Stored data
········

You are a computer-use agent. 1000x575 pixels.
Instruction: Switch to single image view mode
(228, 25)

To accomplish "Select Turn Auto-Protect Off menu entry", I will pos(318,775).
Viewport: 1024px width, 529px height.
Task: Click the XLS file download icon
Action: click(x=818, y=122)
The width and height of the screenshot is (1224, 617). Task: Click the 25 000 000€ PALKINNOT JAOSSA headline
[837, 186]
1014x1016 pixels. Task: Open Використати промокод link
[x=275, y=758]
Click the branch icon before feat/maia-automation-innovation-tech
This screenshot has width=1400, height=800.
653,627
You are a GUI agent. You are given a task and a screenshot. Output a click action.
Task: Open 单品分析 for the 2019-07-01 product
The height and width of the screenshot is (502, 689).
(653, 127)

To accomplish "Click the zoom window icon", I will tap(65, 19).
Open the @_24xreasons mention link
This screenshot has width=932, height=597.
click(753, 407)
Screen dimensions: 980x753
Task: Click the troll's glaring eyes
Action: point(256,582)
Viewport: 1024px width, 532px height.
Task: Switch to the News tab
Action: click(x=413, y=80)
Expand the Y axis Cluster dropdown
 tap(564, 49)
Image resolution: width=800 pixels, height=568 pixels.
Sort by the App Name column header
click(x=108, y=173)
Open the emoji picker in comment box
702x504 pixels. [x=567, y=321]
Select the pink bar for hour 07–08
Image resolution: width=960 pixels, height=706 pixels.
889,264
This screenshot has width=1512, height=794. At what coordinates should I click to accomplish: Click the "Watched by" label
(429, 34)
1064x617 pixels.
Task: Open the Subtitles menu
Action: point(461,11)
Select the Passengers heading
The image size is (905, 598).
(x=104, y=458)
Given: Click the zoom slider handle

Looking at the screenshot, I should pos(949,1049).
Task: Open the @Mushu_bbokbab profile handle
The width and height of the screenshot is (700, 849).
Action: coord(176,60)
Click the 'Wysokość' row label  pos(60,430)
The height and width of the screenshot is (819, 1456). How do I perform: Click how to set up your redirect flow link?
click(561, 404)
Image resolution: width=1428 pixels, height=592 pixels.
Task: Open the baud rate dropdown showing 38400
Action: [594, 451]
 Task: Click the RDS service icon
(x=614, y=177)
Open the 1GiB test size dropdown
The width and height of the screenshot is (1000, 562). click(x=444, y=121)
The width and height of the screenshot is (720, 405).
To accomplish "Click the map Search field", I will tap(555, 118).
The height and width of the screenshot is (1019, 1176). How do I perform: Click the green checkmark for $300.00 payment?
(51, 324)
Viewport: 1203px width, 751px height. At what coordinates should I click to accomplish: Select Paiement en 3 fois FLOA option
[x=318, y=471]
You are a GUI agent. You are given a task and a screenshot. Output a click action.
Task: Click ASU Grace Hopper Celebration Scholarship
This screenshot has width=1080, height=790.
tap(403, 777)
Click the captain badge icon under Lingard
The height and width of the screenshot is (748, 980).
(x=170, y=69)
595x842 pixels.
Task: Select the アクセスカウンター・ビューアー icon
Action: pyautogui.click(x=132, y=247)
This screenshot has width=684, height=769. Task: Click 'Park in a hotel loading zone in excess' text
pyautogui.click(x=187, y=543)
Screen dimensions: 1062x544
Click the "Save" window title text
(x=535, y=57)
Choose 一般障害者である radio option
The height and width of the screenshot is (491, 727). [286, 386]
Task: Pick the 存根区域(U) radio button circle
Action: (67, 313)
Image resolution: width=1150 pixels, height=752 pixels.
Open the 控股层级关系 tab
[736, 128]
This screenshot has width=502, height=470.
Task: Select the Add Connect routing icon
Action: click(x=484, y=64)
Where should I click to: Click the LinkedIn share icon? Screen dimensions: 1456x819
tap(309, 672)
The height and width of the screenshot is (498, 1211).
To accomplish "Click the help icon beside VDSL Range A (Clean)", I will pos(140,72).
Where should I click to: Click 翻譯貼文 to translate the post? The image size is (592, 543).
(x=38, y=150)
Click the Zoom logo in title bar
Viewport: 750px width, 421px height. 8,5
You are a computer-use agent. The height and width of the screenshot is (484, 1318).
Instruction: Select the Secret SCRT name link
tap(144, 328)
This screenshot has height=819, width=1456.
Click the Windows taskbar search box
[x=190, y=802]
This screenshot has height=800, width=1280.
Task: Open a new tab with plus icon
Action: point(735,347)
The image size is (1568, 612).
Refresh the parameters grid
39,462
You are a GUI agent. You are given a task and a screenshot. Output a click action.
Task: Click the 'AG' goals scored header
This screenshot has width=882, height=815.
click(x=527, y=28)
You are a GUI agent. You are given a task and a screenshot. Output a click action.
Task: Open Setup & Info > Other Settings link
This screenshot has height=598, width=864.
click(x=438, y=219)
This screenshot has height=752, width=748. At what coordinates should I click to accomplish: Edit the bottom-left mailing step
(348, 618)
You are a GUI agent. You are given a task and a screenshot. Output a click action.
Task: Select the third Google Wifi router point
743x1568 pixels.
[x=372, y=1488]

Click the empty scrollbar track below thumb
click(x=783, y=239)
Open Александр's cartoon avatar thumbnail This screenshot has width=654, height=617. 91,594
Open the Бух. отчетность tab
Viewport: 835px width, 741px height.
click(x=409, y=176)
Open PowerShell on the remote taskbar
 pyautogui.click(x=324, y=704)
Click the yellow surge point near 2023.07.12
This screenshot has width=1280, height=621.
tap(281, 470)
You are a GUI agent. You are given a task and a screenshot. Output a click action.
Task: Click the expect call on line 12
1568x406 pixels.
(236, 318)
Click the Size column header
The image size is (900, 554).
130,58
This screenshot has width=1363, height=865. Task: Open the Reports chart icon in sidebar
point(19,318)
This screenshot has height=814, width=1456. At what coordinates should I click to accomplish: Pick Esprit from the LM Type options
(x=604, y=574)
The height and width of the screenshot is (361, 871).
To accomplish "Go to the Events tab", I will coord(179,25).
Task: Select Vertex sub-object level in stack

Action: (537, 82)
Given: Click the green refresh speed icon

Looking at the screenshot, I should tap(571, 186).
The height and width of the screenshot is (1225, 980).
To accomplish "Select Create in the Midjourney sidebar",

········

The records above should be repeated word for word.

** TASK RESULT **
You are a computer-use agent. 1000x575 pixels.
Instruction: Switch to single image view mode
(228, 25)

To accomplish "Select Turn Auto-Protect Off menu entry", I will pos(318,775).
Viewport: 1024px width, 529px height.
Task: Click the XLS file download icon
Action: click(x=818, y=122)
The width and height of the screenshot is (1224, 617). Task: Click the 25 000 000€ PALKINNOT JAOSSA headline
[837, 186]
1014x1016 pixels. Task: Open Використати промокод link
[x=275, y=758]
Click the branch icon before feat/maia-automation-innovation-tech
This screenshot has width=1400, height=800.
653,627
You are a GUI agent. You are given a task and a screenshot. Output a click action.
Task: Open 单品分析 for the 2019-07-01 product
The height and width of the screenshot is (502, 689).
(653, 127)

To accomplish "Click the zoom window icon", I will tap(65, 19).
Open the @_24xreasons mention link
This screenshot has width=932, height=597.
click(753, 407)
Screen dimensions: 980x753
Task: Click the troll's glaring eyes
Action: point(256,582)
Viewport: 1024px width, 532px height.
Task: Switch to the News tab
Action: click(x=413, y=80)
Expand the Y axis Cluster dropdown
 tap(564, 49)
Image resolution: width=800 pixels, height=568 pixels.
Sort by the App Name column header
click(x=108, y=173)
Open the emoji picker in comment box
702x504 pixels. [x=567, y=321]
Select the pink bar for hour 07–08
Image resolution: width=960 pixels, height=706 pixels.
889,264
This screenshot has width=1512, height=794. At what coordinates should I click to accomplish: Click the "Watched by" label
(429, 34)
1064x617 pixels.
Task: Open the Subtitles menu
Action: point(461,11)
Select the Passengers heading
The image size is (905, 598).
(x=104, y=458)
Given: Click the zoom slider handle

Looking at the screenshot, I should pos(949,1049).
Task: Open the @Mushu_bbokbab profile handle
The width and height of the screenshot is (700, 849).
Action: coord(176,60)
Click the 'Wysokość' row label  pos(60,430)
The height and width of the screenshot is (819, 1456). How do I perform: Click how to set up your redirect flow link?
click(561, 404)
Image resolution: width=1428 pixels, height=592 pixels.
Task: Open the baud rate dropdown showing 38400
Action: [594, 451]
 Task: Click the RDS service icon
(x=614, y=177)
Open the 1GiB test size dropdown
The width and height of the screenshot is (1000, 562). click(x=444, y=121)
The width and height of the screenshot is (720, 405).
To accomplish "Click the map Search field", I will tap(555, 118).
The height and width of the screenshot is (1019, 1176). How do I perform: Click the green checkmark for $300.00 payment?
(51, 324)
Viewport: 1203px width, 751px height. At what coordinates should I click to accomplish: Select Paiement en 3 fois FLOA option
[x=318, y=471]
You are a GUI agent. You are given a task and a screenshot. Output a click action.
Task: Click ASU Grace Hopper Celebration Scholarship
This screenshot has width=1080, height=790.
tap(403, 777)
Click the captain badge icon under Lingard
The height and width of the screenshot is (748, 980).
(x=170, y=69)
595x842 pixels.
Task: Select the アクセスカウンター・ビューアー icon
Action: pyautogui.click(x=132, y=247)
This screenshot has width=684, height=769. Task: Click 'Park in a hotel loading zone in excess' text
pyautogui.click(x=187, y=543)
Screen dimensions: 1062x544
Click the "Save" window title text
(x=535, y=57)
Choose 一般障害者である radio option
The height and width of the screenshot is (491, 727). [286, 386]
Task: Pick the 存根区域(U) radio button circle
Action: (67, 313)
Image resolution: width=1150 pixels, height=752 pixels.
Open the 控股层级关系 tab
[736, 128]
This screenshot has width=502, height=470.
Task: Select the Add Connect routing icon
Action: click(x=484, y=64)
Where should I click to: Click the LinkedIn share icon? Screen dimensions: 1456x819
tap(309, 672)
The height and width of the screenshot is (498, 1211).
To accomplish "Click the help icon beside VDSL Range A (Clean)", I will pos(140,72).
Where should I click to: Click 翻譯貼文 to translate the post? The image size is (592, 543).
(x=38, y=150)
Click the Zoom logo in title bar
Viewport: 750px width, 421px height. 8,5
You are a computer-use agent. The height and width of the screenshot is (484, 1318).
Instruction: Select the Secret SCRT name link
tap(144, 328)
This screenshot has height=819, width=1456.
Click the Windows taskbar search box
[x=190, y=802]
This screenshot has height=800, width=1280.
Task: Open a new tab with plus icon
Action: point(735,347)
The image size is (1568, 612).
Refresh the parameters grid
39,462
You are a GUI agent. You are given a task and a screenshot. Output a click action.
Task: Click the 'AG' goals scored header
This screenshot has width=882, height=815.
click(x=527, y=28)
You are a GUI agent. You are given a task and a screenshot. Output a click action.
Task: Open Setup & Info > Other Settings link
This screenshot has height=598, width=864.
click(x=438, y=219)
This screenshot has height=752, width=748. At what coordinates should I click to accomplish: Edit the bottom-left mailing step
(348, 618)
You are a GUI agent. You are given a task and a screenshot. Output a click action.
Task: Select the third Google Wifi router point
743x1568 pixels.
[x=372, y=1488]

Click the empty scrollbar track below thumb
click(x=783, y=239)
Open Александр's cartoon avatar thumbnail This screenshot has width=654, height=617. 91,594
Open the Бух. отчетность tab
Viewport: 835px width, 741px height.
click(x=409, y=176)
Open PowerShell on the remote taskbar
 pyautogui.click(x=324, y=704)
Click the yellow surge point near 2023.07.12
This screenshot has width=1280, height=621.
tap(281, 470)
You are a GUI agent. You are given a task and a screenshot. Output a click action.
Task: Click the expect call on line 12
1568x406 pixels.
(236, 318)
Click the Size column header
The image size is (900, 554).
130,58
This screenshot has width=1363, height=865. Task: Open the Reports chart icon in sidebar
point(19,318)
This screenshot has height=814, width=1456. At what coordinates should I click to accomplish: Pick Esprit from the LM Type options
(x=604, y=574)
The height and width of the screenshot is (361, 871).
To accomplish "Go to the Events tab", I will coord(179,25).
Task: Select Vertex sub-object level in stack

Action: (537, 82)
Given: Click the green refresh speed icon

Looking at the screenshot, I should tap(571, 186).
The height and width of the screenshot is (1225, 980).
To accomplish "Select Create in the Midjourney sidebar",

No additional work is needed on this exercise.